Task description:
Transcribe the passage on Austria's Ministry of Education between "The Ministry of Education" and "the Pedagogical Universities.", inclusive.

Government ministry of Austria

The Ministry of Education (German: Bundesministerium für Bildung, Bildungsministerium, historically also Unterrichtsministerium) is the government ministry of Austria in charge of public schools and academic institutions.

The current head of the Ministry is Christoph Wiederkehr.

==Responsibilities==
The Ministry is responsible for all matters regarding public education, including general education, vocational preparatory schools, Adult education, educational research and the Pedagogical Universities.

==History==
The Ministry was first founded in 1848 in the wake of the Bourgeois revolution. Back then, it was named "Ministry for Cultus and Education" and included religious affairs. In the first years of the First Austrian Republic it was merged into the "Ministry for Interior and Education", until it became its own authority again in 1923. Chancellor Bruno Kreisky restructured it in 1971, creating the Ministry of Science and Research on one hand and the "Ministry of Education and Arts" on the other. From 2000 to 2007, they were merged again and formed a "Ministry of Education, Science and Culture".

In 2007, the Science Ministry was again established as its own authority. This left the remaining parts as "Ministry for Education, Arts and Culture" (German: Bundesministerium für Unterricht, Kunst und Kultur, short: BMUKK or Unterrichtsministerium). It then had additional responsibilities in the fields of Religious foundations and the arts, such as theatre and Film promotion, Museums and related management and funding, such as for the Austrian National Library, and the Vienna Philharmonic. The Bundesdenkmalamt was a sub department of the BMUKK as well.

Study material:
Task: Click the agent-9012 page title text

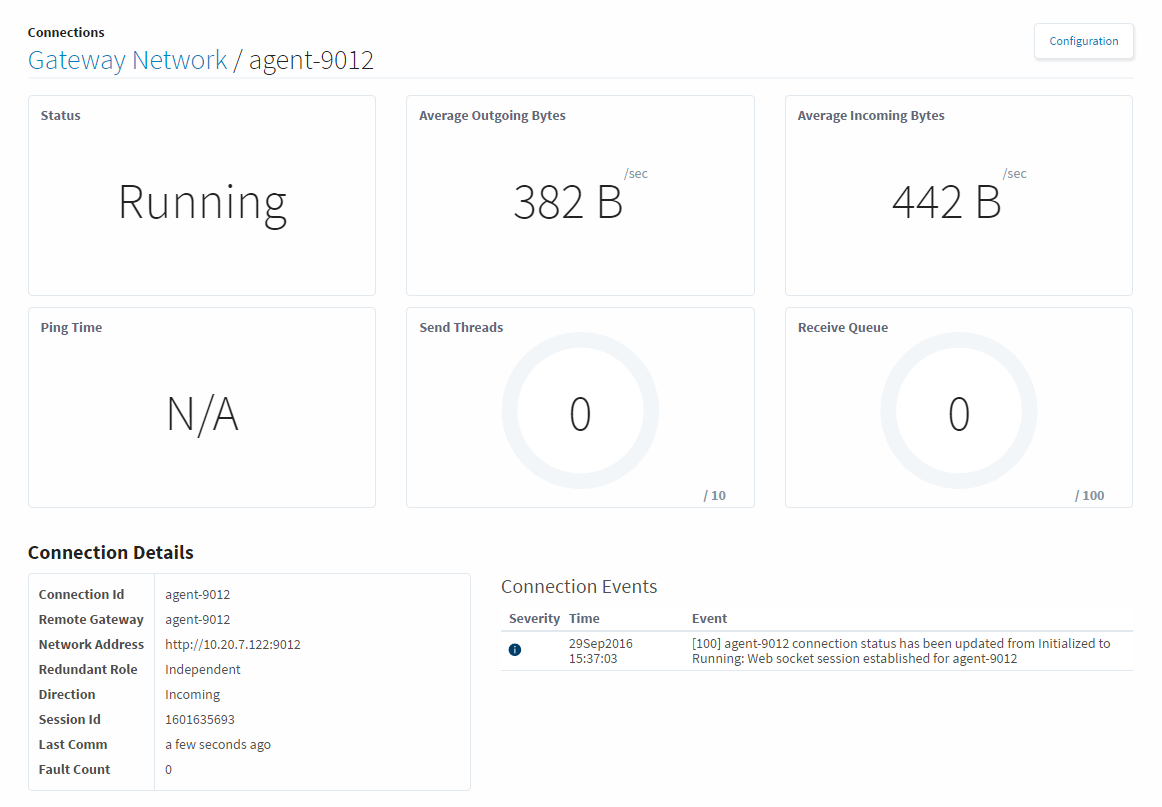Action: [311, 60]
* * *
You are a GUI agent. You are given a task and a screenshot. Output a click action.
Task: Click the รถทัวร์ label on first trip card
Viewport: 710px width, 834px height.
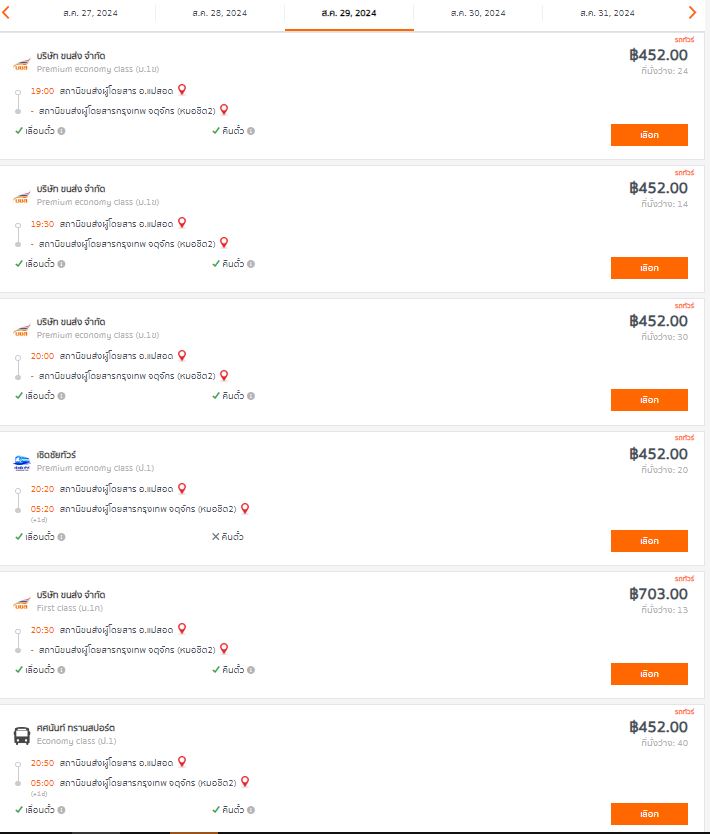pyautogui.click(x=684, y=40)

Response:
The Ministry of Education (German: Bundesministerium für Bildung, Bildungsministerium, historically also Unterrichtsministerium) is the government ministry of Austria in charge of public schools and academic institutions.

The current head of the Ministry is Christoph Wiederkehr.

==Responsibilities==
The Ministry is responsible for all matters regarding public education, including general education, vocational preparatory schools, Adult education, educational research and the Pedagogical Universities.